WHAT HAD HE been thinking?

Disavowed Navy SEAL Jasper King jumped down from the snowcat he’d spent the past four hours riding on from McMurdo Station, then raised his gloved hand to his forehead, shielding his eyes from the glare of sun on snow. For as far as he could see—which, granted, wasn’t all that far with frigid wind swirling patches of white stuff into an otherworldly haze—was a whole lot of nothing. If not for the fact that he was currently jacked up on bad coffee and concern for his friend, the vast sea of white stretching in front of him would have sent him packing for that little slice of Bahamian heaven he was all the time dreaming about.

The thing was, the more he’d been around Eden, the more he realized he was no longer content with his usual daydream of chilling on the beach with a longneck
Kalik
. He wanted to do that chilling with the only woman who’d made him think twice about his vow to remain single—like his brother.

Sure, what happened to his brother’s wife, Mariah, had been an accident, but that hadn’t kept Jasper from becoming a pariah to his family. An outcast. Clearly, he couldn’t bring her back so his plan was to spend a lonely lifetime punishing himself in the same way he’d unwittingly punished Kyle—his older brother by five years.

Jasper wasn’t proud of the mistakes he’d made back then.

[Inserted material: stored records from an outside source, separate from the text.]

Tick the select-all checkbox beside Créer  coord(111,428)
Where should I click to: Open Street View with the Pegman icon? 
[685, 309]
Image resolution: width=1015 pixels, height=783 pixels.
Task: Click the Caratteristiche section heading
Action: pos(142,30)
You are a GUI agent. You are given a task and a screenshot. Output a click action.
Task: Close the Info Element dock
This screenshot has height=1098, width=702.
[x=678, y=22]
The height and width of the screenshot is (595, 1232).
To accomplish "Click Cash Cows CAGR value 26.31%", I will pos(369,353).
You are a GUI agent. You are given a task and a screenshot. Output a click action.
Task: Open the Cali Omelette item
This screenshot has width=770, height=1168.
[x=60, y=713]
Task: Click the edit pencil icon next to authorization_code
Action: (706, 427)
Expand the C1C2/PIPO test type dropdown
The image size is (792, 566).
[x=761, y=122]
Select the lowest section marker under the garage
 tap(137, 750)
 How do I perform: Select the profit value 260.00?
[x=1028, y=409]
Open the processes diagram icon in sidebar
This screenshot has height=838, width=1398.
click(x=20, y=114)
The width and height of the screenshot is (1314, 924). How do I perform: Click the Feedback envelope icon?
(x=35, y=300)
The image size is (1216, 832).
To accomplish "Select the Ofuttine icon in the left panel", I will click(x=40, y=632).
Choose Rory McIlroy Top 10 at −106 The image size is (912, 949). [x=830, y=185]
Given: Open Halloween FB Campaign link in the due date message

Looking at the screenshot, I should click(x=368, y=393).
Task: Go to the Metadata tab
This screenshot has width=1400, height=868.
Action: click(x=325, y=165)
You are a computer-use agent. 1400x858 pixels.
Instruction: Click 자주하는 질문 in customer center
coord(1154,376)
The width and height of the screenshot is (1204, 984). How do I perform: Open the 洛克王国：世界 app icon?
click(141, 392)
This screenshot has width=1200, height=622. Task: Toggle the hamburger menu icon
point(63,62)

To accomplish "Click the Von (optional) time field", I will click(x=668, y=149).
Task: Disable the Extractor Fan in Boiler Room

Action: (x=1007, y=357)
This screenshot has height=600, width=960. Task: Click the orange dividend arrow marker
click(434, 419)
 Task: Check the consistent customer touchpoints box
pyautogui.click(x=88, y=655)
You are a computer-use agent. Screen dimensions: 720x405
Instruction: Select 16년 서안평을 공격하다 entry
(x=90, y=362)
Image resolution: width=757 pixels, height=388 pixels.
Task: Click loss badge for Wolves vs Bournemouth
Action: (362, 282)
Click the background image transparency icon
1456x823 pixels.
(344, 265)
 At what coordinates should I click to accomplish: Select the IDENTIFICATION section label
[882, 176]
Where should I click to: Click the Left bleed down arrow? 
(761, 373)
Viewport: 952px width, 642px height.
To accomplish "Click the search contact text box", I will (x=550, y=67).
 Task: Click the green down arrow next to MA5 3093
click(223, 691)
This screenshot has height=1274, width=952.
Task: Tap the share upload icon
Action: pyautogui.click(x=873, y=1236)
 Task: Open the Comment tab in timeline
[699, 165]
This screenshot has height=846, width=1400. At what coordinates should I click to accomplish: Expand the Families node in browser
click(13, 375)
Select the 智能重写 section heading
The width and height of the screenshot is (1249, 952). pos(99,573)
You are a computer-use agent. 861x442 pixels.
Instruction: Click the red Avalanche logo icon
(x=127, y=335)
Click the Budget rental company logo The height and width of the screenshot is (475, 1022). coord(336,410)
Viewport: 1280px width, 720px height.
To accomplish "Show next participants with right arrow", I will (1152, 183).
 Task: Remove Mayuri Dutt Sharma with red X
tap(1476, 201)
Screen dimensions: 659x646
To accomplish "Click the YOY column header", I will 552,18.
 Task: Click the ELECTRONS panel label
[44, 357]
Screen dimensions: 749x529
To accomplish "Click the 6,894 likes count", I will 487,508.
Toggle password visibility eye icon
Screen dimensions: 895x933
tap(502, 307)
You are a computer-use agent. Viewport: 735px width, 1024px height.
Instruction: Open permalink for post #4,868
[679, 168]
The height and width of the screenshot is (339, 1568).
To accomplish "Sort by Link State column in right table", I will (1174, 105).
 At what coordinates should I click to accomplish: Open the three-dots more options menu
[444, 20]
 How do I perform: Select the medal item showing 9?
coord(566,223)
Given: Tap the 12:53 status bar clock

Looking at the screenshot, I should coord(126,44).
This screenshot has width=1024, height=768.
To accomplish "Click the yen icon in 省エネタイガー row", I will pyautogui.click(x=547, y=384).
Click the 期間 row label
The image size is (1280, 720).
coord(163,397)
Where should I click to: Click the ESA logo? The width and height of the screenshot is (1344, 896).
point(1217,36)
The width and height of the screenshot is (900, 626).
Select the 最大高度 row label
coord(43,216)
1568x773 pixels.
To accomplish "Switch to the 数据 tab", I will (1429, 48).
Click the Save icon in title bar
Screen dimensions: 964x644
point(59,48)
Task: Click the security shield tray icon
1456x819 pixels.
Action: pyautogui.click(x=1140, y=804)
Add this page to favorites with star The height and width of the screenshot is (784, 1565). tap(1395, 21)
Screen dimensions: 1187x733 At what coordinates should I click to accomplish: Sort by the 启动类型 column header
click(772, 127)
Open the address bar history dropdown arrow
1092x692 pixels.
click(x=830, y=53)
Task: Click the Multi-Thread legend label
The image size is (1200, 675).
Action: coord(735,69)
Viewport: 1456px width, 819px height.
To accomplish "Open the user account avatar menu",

He’d been a rebellious punk, making one reckless, stupid decision after another until reaching the point that he could no longer trust his inner voice. If you couldn’t trust yourself, you had no one. Which was pretty much the emotional place where Jasper had been when joining the Navy.

Ten years later, his decision-making skills had been honed, yet every so often, doubts still crept in. Like the one dogging him about why he was even here.

He tried forcing a deep breath of the air that hovered in negative double digits, but it burned his lungs, so he jerked up the zipper on his government-issued red parka, slipped on mirrored Ray-Bans, and then followed his driver, Doug, toward the modular prefab research station where Eden and her dad supposedly worked.

“How long’s it been since you heard from them?” Jasper asked on the approach to the station’s outer door.

“Three days. I chatted with her father via email. Though comms are crashed down here more than they’re up, so it’s not all that unheard of. I’m sure they’re fine, and you wasted a damned long trip just to check on your girl.”

“She’s not mine,” Jasper bristled. He’d be lying if he said he didn’t want her to be, but this was strictly a cautionary mission. Even if he had been inclined to see whatever he and Eden shared through to a mutually satisfying conclusion, she’d ended things between them before he’d had the chance.

“Whatever.” Doug opened the door.

The sudden warmth screwed with Jasper’s sinuses.

Doug removed his coat and snow pants, hanging both on a long rack that held at least a dozen more.

Jasper followed suit. He was antsy to see for himself that Eden was okay, but played it cool. Doug already thought he was an idiot. Jasper didn’t want to look like one, too, by charging into the station like some half-cocked gedunk.

“Leave your boots, too.” Doug pointed to Jasper’s heavy black Sorels. “Quickest way to piss off a whole station is to track in snow.”

“Thanks. Good to know.”

Once both men stood in jeans, long-sleeved T-shirts and thick, white socks, Doug opened the station’s inner door.